→ **AIM OF THE EXERCISE**: Retype the rows below word for word, beginning at the line that contains "will pyautogui.click(x=31, y=480)." and stopping after the line that contains "point(24,61)".

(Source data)
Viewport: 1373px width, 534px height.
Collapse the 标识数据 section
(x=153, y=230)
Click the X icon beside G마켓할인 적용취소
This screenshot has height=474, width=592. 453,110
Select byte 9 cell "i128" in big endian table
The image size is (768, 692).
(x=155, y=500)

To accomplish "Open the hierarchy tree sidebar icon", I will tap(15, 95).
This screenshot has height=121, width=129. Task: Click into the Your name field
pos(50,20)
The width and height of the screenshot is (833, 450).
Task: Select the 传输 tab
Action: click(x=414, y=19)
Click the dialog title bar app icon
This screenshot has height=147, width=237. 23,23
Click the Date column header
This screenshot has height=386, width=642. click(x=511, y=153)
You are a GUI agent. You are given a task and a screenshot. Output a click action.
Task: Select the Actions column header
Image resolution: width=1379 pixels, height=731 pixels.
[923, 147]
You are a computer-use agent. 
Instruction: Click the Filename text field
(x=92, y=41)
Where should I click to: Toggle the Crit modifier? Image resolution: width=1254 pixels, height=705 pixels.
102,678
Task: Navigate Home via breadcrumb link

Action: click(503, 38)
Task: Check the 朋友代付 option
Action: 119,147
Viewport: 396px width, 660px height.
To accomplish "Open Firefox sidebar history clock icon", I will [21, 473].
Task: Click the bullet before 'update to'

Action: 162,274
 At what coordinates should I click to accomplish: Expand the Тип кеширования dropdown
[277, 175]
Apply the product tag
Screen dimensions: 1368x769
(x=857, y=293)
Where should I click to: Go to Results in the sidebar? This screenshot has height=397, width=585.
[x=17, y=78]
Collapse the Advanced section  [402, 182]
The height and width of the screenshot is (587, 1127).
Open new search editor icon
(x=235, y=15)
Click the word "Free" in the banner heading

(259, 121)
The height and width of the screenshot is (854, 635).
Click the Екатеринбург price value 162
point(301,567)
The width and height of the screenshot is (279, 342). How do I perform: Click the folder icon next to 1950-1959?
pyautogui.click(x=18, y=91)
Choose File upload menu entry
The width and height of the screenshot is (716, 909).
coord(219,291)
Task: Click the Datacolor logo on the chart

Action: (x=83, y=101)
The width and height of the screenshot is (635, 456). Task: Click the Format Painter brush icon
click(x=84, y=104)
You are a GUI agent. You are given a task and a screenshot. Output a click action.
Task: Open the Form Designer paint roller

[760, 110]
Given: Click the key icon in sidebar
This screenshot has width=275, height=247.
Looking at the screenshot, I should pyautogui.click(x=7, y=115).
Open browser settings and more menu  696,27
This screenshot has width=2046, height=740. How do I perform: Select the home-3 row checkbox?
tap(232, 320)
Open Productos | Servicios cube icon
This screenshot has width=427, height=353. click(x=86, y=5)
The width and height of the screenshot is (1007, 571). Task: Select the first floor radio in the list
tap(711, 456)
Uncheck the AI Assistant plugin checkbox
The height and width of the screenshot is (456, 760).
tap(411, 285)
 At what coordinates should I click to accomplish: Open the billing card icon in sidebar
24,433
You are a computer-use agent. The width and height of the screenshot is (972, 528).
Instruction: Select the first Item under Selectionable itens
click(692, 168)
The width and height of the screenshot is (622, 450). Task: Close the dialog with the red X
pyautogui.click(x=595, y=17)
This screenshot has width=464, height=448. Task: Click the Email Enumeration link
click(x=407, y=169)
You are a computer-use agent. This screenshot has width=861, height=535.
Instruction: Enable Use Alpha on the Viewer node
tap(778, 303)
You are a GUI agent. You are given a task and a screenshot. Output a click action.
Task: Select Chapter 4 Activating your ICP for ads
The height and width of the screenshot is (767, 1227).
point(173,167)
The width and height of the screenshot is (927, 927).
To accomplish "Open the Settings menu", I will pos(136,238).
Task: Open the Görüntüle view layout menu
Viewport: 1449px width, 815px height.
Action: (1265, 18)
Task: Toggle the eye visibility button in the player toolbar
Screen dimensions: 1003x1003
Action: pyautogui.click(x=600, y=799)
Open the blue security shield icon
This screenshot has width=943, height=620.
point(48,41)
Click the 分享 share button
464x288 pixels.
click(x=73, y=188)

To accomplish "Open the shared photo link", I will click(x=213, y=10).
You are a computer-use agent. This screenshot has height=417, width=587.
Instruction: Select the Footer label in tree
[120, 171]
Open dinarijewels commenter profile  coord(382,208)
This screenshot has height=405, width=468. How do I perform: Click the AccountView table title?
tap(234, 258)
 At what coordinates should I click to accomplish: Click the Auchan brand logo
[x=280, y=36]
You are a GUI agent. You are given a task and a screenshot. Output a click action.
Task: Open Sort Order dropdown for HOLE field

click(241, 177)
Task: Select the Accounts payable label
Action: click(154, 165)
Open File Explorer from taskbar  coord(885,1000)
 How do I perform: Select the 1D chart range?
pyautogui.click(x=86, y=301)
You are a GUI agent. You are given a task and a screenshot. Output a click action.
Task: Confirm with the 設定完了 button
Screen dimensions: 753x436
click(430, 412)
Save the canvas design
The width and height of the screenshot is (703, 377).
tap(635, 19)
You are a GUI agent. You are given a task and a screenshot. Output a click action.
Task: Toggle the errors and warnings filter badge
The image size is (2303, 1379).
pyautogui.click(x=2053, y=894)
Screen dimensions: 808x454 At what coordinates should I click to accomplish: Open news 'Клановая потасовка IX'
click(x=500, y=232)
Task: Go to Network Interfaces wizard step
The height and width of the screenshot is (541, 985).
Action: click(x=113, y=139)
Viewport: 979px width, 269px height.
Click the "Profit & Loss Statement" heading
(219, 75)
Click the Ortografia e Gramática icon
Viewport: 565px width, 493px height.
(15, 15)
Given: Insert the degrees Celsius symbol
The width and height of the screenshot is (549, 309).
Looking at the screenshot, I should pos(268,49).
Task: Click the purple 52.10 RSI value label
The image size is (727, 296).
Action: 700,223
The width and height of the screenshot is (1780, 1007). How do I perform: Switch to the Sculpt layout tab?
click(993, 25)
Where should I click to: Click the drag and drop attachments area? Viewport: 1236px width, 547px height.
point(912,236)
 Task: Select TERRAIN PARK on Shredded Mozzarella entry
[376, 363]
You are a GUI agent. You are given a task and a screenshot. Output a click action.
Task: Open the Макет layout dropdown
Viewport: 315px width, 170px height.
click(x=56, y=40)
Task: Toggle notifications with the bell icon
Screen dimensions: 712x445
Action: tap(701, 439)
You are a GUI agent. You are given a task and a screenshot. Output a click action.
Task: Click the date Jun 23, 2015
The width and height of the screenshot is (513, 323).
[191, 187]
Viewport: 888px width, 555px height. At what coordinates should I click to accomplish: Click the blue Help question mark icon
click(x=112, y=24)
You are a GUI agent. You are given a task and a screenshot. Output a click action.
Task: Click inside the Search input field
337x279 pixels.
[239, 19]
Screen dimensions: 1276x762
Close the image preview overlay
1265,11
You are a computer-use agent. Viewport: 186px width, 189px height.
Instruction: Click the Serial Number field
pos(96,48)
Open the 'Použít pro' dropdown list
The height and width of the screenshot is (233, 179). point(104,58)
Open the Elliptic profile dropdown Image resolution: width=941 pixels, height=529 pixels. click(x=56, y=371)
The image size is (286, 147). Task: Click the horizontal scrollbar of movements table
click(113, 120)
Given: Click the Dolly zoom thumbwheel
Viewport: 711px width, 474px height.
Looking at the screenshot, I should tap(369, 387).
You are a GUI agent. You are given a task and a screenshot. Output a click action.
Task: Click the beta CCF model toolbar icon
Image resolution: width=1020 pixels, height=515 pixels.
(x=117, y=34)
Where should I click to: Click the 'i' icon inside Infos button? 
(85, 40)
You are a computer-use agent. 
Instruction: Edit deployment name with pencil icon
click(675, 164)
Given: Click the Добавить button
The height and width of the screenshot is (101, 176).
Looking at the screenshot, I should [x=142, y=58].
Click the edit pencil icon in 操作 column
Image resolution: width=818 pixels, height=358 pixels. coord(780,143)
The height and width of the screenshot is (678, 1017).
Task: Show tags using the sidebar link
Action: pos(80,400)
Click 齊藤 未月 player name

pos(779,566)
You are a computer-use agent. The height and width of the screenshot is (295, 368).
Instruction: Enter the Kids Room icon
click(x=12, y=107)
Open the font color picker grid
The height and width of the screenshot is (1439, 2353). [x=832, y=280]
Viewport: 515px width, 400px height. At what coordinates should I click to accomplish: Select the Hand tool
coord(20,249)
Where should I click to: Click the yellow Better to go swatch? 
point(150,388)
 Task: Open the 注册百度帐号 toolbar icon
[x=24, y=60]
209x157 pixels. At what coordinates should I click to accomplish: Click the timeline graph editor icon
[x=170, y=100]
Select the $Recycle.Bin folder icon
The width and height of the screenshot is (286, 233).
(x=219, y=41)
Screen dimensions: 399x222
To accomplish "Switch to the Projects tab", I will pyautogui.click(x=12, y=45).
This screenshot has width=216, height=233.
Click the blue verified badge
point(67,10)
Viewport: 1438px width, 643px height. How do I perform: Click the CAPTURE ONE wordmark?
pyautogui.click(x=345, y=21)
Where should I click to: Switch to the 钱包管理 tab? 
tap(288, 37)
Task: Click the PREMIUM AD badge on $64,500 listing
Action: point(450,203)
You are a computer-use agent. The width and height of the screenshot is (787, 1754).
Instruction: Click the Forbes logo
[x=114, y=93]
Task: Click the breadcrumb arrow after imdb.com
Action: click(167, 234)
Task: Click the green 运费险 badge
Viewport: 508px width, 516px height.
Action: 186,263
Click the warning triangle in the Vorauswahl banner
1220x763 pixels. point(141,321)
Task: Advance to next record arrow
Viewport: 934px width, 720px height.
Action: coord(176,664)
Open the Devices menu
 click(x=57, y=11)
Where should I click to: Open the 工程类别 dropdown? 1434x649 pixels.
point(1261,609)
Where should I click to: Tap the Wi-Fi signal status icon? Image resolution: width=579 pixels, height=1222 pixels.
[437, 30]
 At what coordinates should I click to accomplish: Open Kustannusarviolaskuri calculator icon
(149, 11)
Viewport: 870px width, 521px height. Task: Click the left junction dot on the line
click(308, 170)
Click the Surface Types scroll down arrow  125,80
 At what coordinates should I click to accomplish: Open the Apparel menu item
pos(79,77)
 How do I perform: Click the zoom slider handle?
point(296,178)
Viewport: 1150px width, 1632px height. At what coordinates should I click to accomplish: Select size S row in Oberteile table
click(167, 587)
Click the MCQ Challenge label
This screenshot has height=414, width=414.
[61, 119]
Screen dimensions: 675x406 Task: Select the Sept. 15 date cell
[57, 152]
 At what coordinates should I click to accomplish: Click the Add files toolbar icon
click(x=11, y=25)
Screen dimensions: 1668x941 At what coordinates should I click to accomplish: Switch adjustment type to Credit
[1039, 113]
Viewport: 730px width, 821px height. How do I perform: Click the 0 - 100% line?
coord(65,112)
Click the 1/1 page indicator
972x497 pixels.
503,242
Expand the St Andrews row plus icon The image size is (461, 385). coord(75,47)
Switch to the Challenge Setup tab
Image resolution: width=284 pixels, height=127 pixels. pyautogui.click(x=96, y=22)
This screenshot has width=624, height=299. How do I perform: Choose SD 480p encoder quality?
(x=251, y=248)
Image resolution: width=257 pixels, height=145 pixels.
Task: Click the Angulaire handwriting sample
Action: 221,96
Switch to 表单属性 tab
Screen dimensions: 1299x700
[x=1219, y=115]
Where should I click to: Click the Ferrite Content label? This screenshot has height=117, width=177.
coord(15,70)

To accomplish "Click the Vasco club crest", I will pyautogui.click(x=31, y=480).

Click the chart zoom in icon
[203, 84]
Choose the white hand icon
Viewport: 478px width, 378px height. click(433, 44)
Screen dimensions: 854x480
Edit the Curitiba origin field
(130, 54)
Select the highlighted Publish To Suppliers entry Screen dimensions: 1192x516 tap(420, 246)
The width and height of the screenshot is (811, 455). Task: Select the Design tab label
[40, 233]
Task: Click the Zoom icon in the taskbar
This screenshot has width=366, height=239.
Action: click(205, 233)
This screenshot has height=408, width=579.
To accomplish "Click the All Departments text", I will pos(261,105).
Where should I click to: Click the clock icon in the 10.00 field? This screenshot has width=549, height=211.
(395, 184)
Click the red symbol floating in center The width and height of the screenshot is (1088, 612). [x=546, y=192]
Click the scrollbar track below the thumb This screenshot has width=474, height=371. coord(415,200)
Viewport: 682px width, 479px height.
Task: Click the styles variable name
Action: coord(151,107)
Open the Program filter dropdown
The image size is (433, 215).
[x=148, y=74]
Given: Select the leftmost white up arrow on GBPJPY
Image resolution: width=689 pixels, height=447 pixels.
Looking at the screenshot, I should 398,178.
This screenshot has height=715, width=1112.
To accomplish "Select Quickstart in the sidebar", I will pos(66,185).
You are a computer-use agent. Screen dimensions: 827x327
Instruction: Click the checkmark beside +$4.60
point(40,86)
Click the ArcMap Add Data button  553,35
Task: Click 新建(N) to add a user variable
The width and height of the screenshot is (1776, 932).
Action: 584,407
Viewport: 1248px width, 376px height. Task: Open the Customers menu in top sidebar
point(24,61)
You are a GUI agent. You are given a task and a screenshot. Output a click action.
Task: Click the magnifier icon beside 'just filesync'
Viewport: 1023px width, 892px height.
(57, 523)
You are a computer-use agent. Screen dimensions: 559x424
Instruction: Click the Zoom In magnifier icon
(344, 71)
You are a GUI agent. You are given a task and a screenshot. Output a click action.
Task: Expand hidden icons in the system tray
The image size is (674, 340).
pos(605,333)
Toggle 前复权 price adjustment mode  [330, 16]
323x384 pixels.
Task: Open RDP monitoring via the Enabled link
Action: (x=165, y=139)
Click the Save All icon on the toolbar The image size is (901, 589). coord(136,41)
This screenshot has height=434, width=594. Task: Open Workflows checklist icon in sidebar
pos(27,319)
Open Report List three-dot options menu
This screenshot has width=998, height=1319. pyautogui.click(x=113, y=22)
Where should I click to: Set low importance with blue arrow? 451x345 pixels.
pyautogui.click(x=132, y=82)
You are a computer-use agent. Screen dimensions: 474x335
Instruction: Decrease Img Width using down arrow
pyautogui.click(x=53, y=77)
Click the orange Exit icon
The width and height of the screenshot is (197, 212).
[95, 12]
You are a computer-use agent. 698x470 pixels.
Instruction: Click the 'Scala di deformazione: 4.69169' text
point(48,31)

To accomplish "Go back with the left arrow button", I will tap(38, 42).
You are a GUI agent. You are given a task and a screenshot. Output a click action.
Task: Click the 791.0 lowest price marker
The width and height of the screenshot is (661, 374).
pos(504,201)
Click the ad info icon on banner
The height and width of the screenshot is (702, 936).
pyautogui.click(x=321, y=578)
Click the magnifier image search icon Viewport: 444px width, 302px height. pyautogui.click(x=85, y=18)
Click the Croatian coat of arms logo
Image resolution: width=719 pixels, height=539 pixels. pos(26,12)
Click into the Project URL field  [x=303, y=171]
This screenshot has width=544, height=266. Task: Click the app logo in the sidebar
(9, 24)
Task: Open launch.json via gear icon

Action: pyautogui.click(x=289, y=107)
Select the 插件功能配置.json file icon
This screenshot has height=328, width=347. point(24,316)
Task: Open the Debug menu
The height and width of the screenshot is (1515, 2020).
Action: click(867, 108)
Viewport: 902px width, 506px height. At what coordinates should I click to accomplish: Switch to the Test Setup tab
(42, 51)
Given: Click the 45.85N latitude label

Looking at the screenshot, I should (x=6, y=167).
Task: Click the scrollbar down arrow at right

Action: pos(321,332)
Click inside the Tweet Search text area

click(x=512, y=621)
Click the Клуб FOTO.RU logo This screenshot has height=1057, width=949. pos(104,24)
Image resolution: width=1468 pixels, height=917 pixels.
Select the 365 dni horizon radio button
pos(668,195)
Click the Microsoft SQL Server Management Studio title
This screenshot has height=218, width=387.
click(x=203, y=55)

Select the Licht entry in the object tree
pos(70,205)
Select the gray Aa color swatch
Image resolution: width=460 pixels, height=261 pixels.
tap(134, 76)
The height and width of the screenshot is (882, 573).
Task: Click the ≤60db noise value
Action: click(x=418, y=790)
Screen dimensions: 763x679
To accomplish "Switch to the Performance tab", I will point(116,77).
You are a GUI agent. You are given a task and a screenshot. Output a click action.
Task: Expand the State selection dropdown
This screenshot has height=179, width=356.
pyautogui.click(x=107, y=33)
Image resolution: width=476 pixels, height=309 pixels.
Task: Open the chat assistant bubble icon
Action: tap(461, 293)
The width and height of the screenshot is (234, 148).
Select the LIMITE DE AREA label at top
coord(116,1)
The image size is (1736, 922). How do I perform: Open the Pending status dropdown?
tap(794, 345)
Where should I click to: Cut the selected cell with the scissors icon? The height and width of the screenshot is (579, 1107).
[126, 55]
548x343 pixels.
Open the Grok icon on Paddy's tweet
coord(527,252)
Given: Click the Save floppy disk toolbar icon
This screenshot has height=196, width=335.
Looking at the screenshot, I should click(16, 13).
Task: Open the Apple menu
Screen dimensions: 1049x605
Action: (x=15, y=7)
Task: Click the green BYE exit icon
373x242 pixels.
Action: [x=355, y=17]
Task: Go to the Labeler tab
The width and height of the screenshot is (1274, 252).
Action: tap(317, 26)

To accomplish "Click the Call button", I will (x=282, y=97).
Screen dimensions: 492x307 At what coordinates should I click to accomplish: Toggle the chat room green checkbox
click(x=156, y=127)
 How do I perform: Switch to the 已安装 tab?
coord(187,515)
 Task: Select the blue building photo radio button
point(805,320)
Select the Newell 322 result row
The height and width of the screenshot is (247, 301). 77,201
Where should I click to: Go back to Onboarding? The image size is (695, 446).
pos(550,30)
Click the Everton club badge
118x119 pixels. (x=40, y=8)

→ **TASK RESULT**:
To accomplish "Click the Vasco club crest", I will pyautogui.click(x=31, y=480).

Click the chart zoom in icon
[203, 84]
Choose the white hand icon
Viewport: 478px width, 378px height. click(433, 44)
Screen dimensions: 854x480
Edit the Curitiba origin field
(130, 54)
Select the highlighted Publish To Suppliers entry Screen dimensions: 1192x516 tap(420, 246)
The width and height of the screenshot is (811, 455). Task: Select the Design tab label
[40, 233]
Task: Click the Zoom icon in the taskbar
This screenshot has width=366, height=239.
Action: click(205, 233)
This screenshot has height=408, width=579.
To accomplish "Click the All Departments text", I will pos(261,105).
Where should I click to: Click the clock icon in the 10.00 field? This screenshot has width=549, height=211.
(395, 184)
Click the red symbol floating in center The width and height of the screenshot is (1088, 612). [x=546, y=192]
Click the scrollbar track below the thumb This screenshot has width=474, height=371. coord(415,200)
Viewport: 682px width, 479px height.
Task: Click the styles variable name
Action: coord(151,107)
Open the Program filter dropdown
The image size is (433, 215).
[x=148, y=74]
Given: Select the leftmost white up arrow on GBPJPY
Image resolution: width=689 pixels, height=447 pixels.
Looking at the screenshot, I should 398,178.
This screenshot has height=715, width=1112.
To accomplish "Select Quickstart in the sidebar", I will pos(66,185).
You are a computer-use agent. Screen dimensions: 827x327
Instruction: Click the checkmark beside +$4.60
point(40,86)
Click the ArcMap Add Data button  553,35
Task: Click 新建(N) to add a user variable
The width and height of the screenshot is (1776, 932).
Action: 584,407
Viewport: 1248px width, 376px height. Task: Open the Customers menu in top sidebar
point(24,61)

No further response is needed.